Entries for locating words and elements
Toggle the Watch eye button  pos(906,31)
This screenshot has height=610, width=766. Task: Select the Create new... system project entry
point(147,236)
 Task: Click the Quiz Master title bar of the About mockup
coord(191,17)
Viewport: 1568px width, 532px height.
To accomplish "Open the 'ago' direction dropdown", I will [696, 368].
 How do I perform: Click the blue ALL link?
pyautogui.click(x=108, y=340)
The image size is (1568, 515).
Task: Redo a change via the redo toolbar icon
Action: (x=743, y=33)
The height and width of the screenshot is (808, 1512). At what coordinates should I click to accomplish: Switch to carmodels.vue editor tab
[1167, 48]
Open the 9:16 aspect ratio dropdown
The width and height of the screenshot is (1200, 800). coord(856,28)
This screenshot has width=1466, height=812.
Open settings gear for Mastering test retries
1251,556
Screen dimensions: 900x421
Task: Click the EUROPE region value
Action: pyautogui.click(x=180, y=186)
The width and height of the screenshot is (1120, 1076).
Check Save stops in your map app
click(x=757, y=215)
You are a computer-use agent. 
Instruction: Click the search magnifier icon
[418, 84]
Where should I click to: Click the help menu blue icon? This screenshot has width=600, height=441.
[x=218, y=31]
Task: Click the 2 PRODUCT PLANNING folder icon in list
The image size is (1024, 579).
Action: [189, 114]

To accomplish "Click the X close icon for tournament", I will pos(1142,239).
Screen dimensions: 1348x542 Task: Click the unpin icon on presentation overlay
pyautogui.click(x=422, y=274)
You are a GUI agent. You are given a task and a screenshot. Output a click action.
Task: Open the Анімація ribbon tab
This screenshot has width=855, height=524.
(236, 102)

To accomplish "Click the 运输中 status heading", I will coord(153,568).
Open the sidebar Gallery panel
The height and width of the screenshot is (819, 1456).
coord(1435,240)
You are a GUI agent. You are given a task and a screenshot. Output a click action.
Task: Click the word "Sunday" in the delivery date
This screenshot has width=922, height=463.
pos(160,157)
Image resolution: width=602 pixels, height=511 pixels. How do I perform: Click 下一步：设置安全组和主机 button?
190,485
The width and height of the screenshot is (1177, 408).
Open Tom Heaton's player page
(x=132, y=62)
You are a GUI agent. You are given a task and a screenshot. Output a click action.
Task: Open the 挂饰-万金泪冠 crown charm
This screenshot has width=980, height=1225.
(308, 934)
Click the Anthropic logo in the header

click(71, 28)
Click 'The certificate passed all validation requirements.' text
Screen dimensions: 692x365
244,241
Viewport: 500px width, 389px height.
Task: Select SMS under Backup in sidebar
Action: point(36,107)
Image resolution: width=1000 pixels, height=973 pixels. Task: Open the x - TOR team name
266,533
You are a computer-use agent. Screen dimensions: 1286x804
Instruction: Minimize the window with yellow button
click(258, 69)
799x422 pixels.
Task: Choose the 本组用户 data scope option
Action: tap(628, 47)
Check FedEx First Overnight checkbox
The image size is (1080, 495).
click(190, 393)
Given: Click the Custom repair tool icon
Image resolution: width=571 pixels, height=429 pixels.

* WORK REQUIRED:
Rewrite everything from the line containing "The width and height of the screenshot is (1177, 408)." down to the end of the material, putting "profile page" in place of "player page" and leaving the rest unchanged.

* PROBLEM SOLUTION:
The width and height of the screenshot is (1177, 408).
Open Tom Heaton's profile page
(x=132, y=62)
You are a GUI agent. You are given a task and a screenshot. Output a click action.
Task: Open the 挂饰-万金泪冠 crown charm
This screenshot has width=980, height=1225.
(308, 934)
Click the Anthropic logo in the header

click(71, 28)
Click 'The certificate passed all validation requirements.' text
Screen dimensions: 692x365
244,241
Viewport: 500px width, 389px height.
Task: Select SMS under Backup in sidebar
Action: point(36,107)
Image resolution: width=1000 pixels, height=973 pixels. Task: Open the x - TOR team name
266,533
You are a computer-use agent. Screen dimensions: 1286x804
Instruction: Minimize the window with yellow button
click(258, 69)
799x422 pixels.
Task: Choose the 本组用户 data scope option
Action: tap(628, 47)
Check FedEx First Overnight checkbox
The image size is (1080, 495).
click(190, 393)
Given: Click the Custom repair tool icon
Image resolution: width=571 pixels, height=429 pixels.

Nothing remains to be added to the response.